Hackerman_uwu@lemmy.world 11 months ago
It would absolutely have been false advertising of the first iPhone hadn’t been the absolute phenomenon that it was. That’s literally how simple it is. Apple delivered.
whofearsthenight@lemm.ee 11 months ago
For Apple, we can stop right here, the product worked as described. Apple did the demo, and then released the things they said they would in the time they said they would.
Snake oil salesman in the dictionary should just be updated to a picture of Elon Musk. Elon has a long track record of saying shit and not doing it, whether that’s full self driving, cybertruck (well, that finally came out), solving world hunger, etc.
Yeah, I totally agree.
ultra@feddit.ro 11 months ago
Beeper stopped charging customers for the time Apple broke their app.

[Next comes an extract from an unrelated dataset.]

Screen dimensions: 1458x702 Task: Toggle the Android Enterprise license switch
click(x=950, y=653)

theneverfox@pawb.social 11 months ago
There’s a very simple reason… The world is absurd, and we’ve designed an idiotic financial system full of issues
Here’s the thing… If Apple didn’t fool investors into giving them money, they might not have had the money to get through the difficult problem of getting to a production chain. And if Apple was honest and Google staged their demo, investors are going to be drawn to the party faking it
Obviously, there’s many problems with this, and the fact that they can just cash out and never deliver cough Tesla cough. There’s also the issue that this makes marketing and hype far more monetarily valuable than actual performance… It doesn’t matter to investors if Tesla or Apple lies, they made real money if they time it correctly
The government is supposed to put boundaries on this kind of behavior, because if anyone does this, it lets scammers take resources that should go to companies playing honestly and actually making things
But know what else produces extreme return on investment? Spending money to shape regulations
BearOfaTime@lemm.ee 11 months ago
Who’s normalizing it?
I have exactly zero control over what these people do. They’re gonna do what they’re gonna do, and I have fuck all to do with it.

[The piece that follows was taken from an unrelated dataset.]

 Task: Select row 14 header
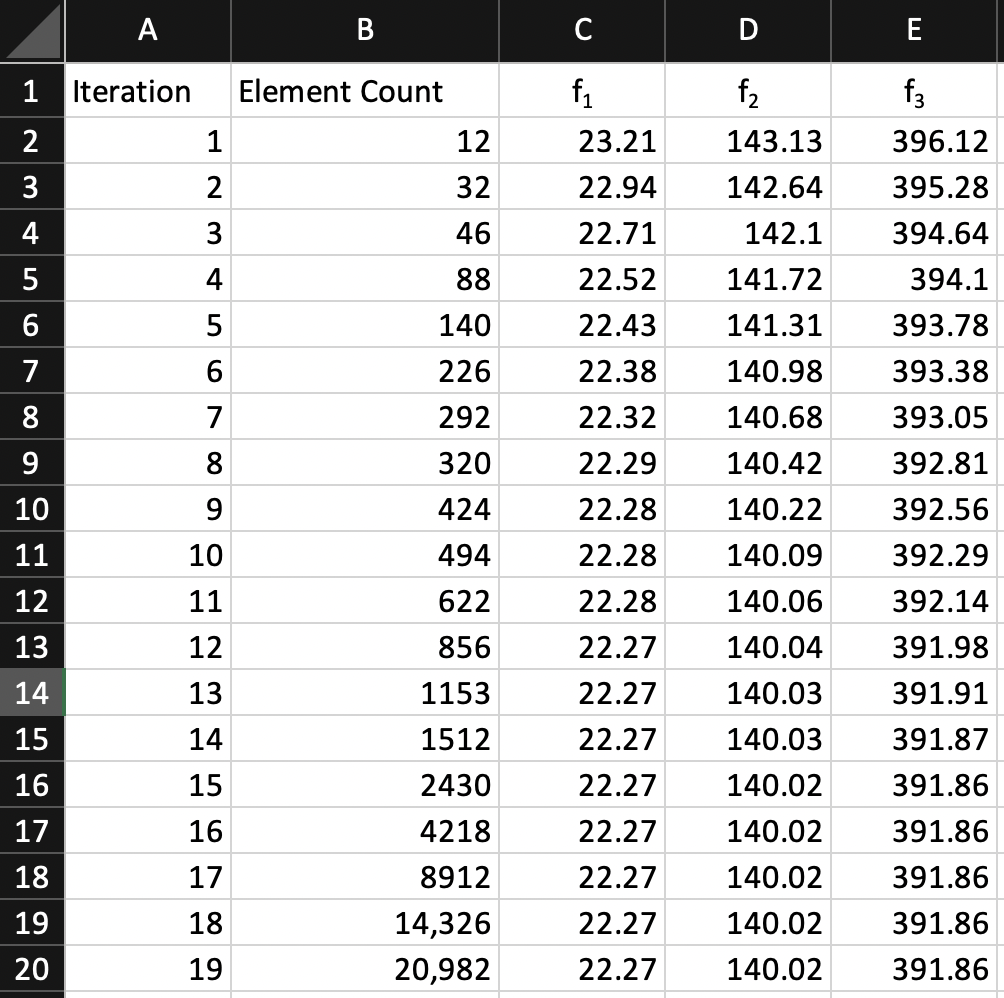(31, 693)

And don’t tell me we have influence en masse. If that were true, then this stuff wouldn’t be happening. Quite the opposite, clearly most people don’t want to look past the smoke and mirrors for the stuff they’re hyped about. (We’re all susceptible to this kind of thing).
A quote from 230+ years ago kind of sums it up nicely:
He’s taking about public good, but you could insert any subject, eg. Perspective on a sales presentation (all of them are lies, to greater and lesser degrees).

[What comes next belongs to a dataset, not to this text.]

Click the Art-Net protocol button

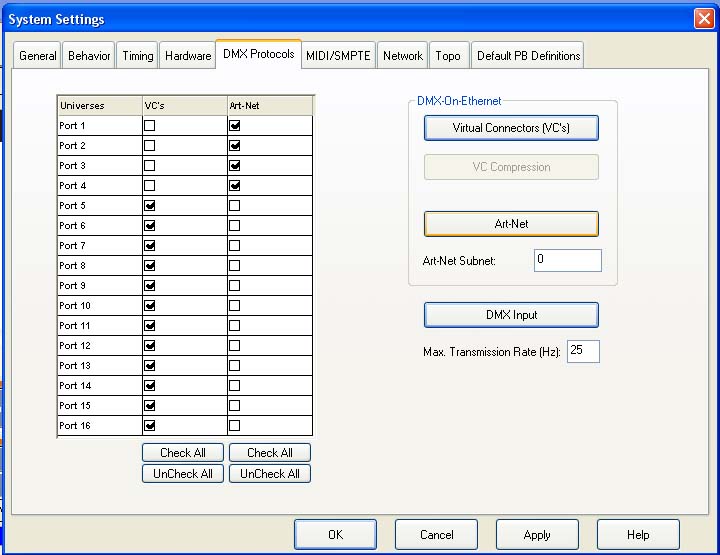click(511, 224)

I’m sure I could find similar quotes from the Stoics (~1000 years ago), Sun Tzu (~1900 years ago) or even Hammurabi (~3800 years ago), showing this ain’t new. It’s part of human nature.
Liars gonna lie, telling myself I can change that is just delusion, which gets me nowhere.
AnneBonny@lemmy.dbzer0.com 11 months ago
The way Apple does things is insane, but they weren’t selling iPhones yet.
distantsounds@lemmy.world 11 months ago
Maybe a demo should be just that; not a magic show. Normalizing deception for profit doesn’t seem like a healthy thing for anyone, but that’s only because I** didn’t own any stock in apple back then.
bdonvr@thelemmy.club 11 months ago
Eh I think it’s fine because they weren’t selling the public engineering samples, they were selling finished devices. As long as the product they sold worked as shown on stage, that’s fine.
TimeSquirrel@kbin.social 11 months ago
Yeah I think the industry learned from Bill Gates' flub when demoing Win98.
PlutoniumAcid@lemmy.world 11 months ago
That was an early beta of Win95, very iconic. He famously closed the laptop, smiled, and said “I guess that’s why we’re not shipping yet.”
And yes, that’s exactly the kind of situation you want to avoid on stage.
gullible@kbin.social 11 months ago
Even more worth a laugh is the Surface presentation where both the presentation model and the backup both froze.